-- BEGIN RECORDS SHOWN --
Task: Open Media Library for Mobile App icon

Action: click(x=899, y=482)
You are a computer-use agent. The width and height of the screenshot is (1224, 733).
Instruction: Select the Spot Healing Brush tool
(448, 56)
-- END RECORDS SHOWN --
DIRECTIONS - Repeat the material, swapping "Spot Healing Brush" for "Clone Stamp" and leaving everything else the same.

EXERCISE OUTPUT -
Task: Open Media Library for Mobile App icon

Action: click(x=899, y=482)
You are a computer-use agent. The width and height of the screenshot is (1224, 733).
Instruction: Select the Clone Stamp tool
(448, 56)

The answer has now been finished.